I sometimes suffer from pnigerofobia (similar to claustrophobia) but I have found my own remedy for flying. You're only allowed a tiny amount of liquid through the detector gate so I take a mini bottle of whiskey (it's within the limit) into the airport and through the control. I then immediately purchase another one (plus a cola) at the duty free and stick them into my carry-on together with the first bottle. I then mix one of them with the cola  _"in-flight"_ and nurse it along the way. That relaxes me enough to get by. On the return flight, I do the same ...... taking the second mini whisky into the airport and purchase another at duty-free one to save it for a future flight. Food for thought? Of course, I am somewhat of a teetotaller so the tiny bit of whiskey does the job well enough.


----------



## Tommy Tainant

Well we made it and we are now on day 3 without a row.
Tenerife looks to be a big Volcano with hotels cut into the mountains. The sa nd is black and all the trees look imported.
Its really hot. We are closer to Africa than Wales.
The good news is that it hasn't been colonised by drunken Brits so it is quite civilised. 
I suppose it's a bit off the beaten track for my American friends but if you make it here there are Burger Kings and Macdonalds a plenty.

We are just going to lie in the sun and relax. So I am catching up with my reading and I will be posting on here in the intervals. Buenos Dias.


----------



## harmonica

I hope you are happy and see pretty flowers


----------



## GLASNOST

Tommy Tainant said:


> Well we made it and we are now on day 3 without a row.
> Tenerife looks to be a big Volcano with hotels cut into the mountains. The sa nd is black and all the trees look imported.
> Its really hot. We are closer to Africa than Wales.
> The good news is that it hasn't been colonised by drunken Brits so it is quite civilised.
> I suppose it's a bit off the beaten track for my American friends but if you make it here there are Burger Kings and Macdonalds a plenty.
> 
> We are just going to lie in the sun and relax. So I am catching up with my reading and I will be posting on here in the intervals. Buenos Dias.

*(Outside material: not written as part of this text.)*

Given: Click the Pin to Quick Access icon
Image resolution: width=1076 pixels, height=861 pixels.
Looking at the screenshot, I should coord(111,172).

Be careful now. There once was a fellow from Westhoughton - not all *that *far from Wales - and here is what he had to say about the ladies yonder > > >


----------



## Tommy Tainant

Bloody raining now. I want my money back


----------



## Dekster

Tommy Tainant said:


> Bloody raining now. I want my money back



You are gonna need that money to hoard tins of bread puddings to survive the winter of your Brexit........

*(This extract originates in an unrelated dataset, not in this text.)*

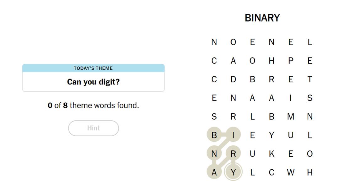Click the Hint button

click(x=93, y=128)
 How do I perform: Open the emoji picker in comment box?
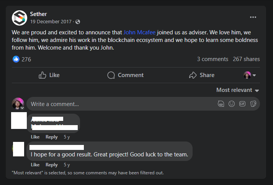232,104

In the mean time, just think, if that volcano ever blows and destroys the US east coast, you can tell the story of your vacation to the then non-existent Canary Islands one day.


----------



## Tommy Tainant

Dekster said:


> Tommy Tainant said:
> 
> 
> 
> Bloody raining now. I want my money back
> 
> 
> 
> 
> You are gonna need that money to hoard tins of bread puddings to survive the winter of your Brexit........
> 
> In the mean time, just think, if that volcano ever blows and destroys the US east coast, you can tell the story of your vacation to the then non-existent Canary Islands one day.
Click to expand...

Saw some muzzies this morning. I don't feel safe and I want to go home.


----------



## Dekster

Tommy Tainant said:


> Dekster said:
> 
> 
> 
> 
> 
> Tommy Tainant said:
> 
> 
> 
> Bloody raining now. I want my money back
> 
> 
> 
> 
> You are gonna need that money to hoard tins of bread puddings to survive the winter of your Brexit........
> 
> In the mean time, just think, if that volcano ever blows and destroys the US east coast, you can tell the story of your vacation to the then non-existent Canary Islands one day.
> 
> Click to expand...
> 
> Saw some muzzies this morning. I don't feel safe and I want to go home.
Click to expand...


You aren't safe.  They are watching you.


----------



## Natural Citizen

Be sure to take a ride through the mountains, if you haven't. They have the public transportation but you can rent a car and go it alone. Enjoy your vacation!


----------